[[ Supplied passage, beginning ]]
Conan the dog is a very good boy. His name, reported by Newsweek, was once classified because he was a special operative serving America’s armed forces in Syria. A Belgian Malinois, Conan rocketed to hero status when President Trump released his declassified photo following his integral role in bringing to justice a madman who is responsible for the death of tens of thousands of people. 

Conan’s obvious good humor despite his very dangerous job probably comes from his namesake, the famous Late Night Comedian, Conan O’Brien.

Last week, Conan pursued Abu Bakr al-Baghdadi when the rest of American Special Forces could no longer advance forward. He selflessly and without hesitation risked his life for the people in his unit and for the American people back home. Because of his relentless pursuit, the coward and murderer Abu Bakr al-Baghdadi killed himself with an explosive device taking the lives of several children with him and injuring Conan. 

Unlike Baghdadi – Conan was ready to face the consequences of war and the responsibility of violence. President Trump tweeted a doctored photo (from the Daily Wire) of himself awarding Conan with a medal of honor. President Trump responded to imply he was bringing Conan home to visit the White House to be honored as a hero. 

Instead of celebrating Conan, the leftist media criticized President Trump for tweeting the doctored image instead of the image of the real Medal of Honor recipient, James C. McCloughan, who saved the lives of 10 men as an Army medic in Vietnam. Now a highschool teacher, McCloughan told the New York Times (Yes – the New York Times reached out to a Medal of Honor hero thinking he’d be petty enough to be offended by a dog) he thought the photo of the dog being honored was funny and mainly he just wanted to make sure the dog was okay since he heard he was hurt. 

Conan deserves the Medal of Honor. Conan reminds us as humans that loyalty, love, and duty have the capacity to change the world. Where the Washington Post spent several days lauding this success of the criminal madman who couldn’t even face a dog if it meant the consequences of his actions, instead perhaps they could have expended more time celebrating the creature who was ready to pay the consequences of a war he had no responsibility for. Americans should, as a people,  try to be more like Conan the dog than like the editorial team of the Washington Post or any other intellectual body so corrupted by their own petty biases that they cannot even appreciate a dog saving the world from a well. 

Conan is important. He is a hero we don’t deserve.
[[ Supplied passage, end ]]
[[ Material provided, beginning ]]
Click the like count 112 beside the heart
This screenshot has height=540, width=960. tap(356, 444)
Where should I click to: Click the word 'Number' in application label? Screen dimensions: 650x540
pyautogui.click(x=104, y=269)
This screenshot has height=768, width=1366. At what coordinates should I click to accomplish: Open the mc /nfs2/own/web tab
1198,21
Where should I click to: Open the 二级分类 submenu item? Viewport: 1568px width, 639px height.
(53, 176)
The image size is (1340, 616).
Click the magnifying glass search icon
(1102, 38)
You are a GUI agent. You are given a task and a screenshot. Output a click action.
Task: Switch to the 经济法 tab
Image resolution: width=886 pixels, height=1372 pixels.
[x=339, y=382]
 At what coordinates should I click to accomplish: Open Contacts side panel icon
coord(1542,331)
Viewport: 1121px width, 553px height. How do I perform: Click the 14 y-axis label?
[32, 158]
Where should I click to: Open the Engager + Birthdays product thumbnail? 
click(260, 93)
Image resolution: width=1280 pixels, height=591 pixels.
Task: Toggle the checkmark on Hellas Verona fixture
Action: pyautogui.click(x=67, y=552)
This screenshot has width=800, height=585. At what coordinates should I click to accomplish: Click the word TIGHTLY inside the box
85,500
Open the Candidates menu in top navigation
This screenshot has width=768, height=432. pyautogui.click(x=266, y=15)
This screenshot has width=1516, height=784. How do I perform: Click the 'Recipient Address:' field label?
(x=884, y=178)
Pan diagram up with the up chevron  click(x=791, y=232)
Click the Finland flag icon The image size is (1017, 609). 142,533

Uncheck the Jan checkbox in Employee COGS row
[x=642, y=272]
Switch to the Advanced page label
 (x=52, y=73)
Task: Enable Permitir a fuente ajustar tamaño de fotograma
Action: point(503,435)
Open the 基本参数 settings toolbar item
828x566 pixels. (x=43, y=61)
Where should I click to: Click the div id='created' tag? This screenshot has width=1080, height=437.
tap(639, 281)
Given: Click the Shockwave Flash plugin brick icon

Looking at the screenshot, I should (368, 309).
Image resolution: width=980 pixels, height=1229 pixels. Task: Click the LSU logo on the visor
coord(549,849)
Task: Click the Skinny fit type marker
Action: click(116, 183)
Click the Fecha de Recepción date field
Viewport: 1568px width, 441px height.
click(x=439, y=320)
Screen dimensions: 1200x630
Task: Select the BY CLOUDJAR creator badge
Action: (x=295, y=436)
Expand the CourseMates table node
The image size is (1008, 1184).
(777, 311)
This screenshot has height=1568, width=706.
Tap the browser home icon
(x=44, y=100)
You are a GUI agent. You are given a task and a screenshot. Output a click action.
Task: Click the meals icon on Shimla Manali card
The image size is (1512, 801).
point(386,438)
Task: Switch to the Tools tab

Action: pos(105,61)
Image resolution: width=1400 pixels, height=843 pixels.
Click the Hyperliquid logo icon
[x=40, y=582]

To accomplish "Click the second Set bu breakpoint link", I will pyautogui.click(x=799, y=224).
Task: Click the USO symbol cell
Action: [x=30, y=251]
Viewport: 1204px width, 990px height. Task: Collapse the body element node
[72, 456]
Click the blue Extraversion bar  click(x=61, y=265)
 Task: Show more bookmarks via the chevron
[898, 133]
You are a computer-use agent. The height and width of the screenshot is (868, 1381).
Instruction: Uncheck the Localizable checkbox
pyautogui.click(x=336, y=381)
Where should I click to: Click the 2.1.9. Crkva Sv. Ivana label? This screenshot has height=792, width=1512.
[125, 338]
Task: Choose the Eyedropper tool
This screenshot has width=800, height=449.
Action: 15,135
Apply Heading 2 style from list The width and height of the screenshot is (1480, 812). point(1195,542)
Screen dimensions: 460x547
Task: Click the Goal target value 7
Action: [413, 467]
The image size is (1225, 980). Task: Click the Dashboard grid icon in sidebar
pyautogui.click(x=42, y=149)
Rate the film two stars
[[ Material provided, end ]]
- What the task requires
Please answer these questions from the article about Conan the dog:
(a) What breed is Conan?
(b) What did Abu Bakr al-Baghdadi use to kill himself?
(c) Who is named as the real Medal of Honor recipient?
The records come from a different source than the text.

- Task answer
(a) Belgian Malinois
(b) An explosive device
(c) James C. McCloughan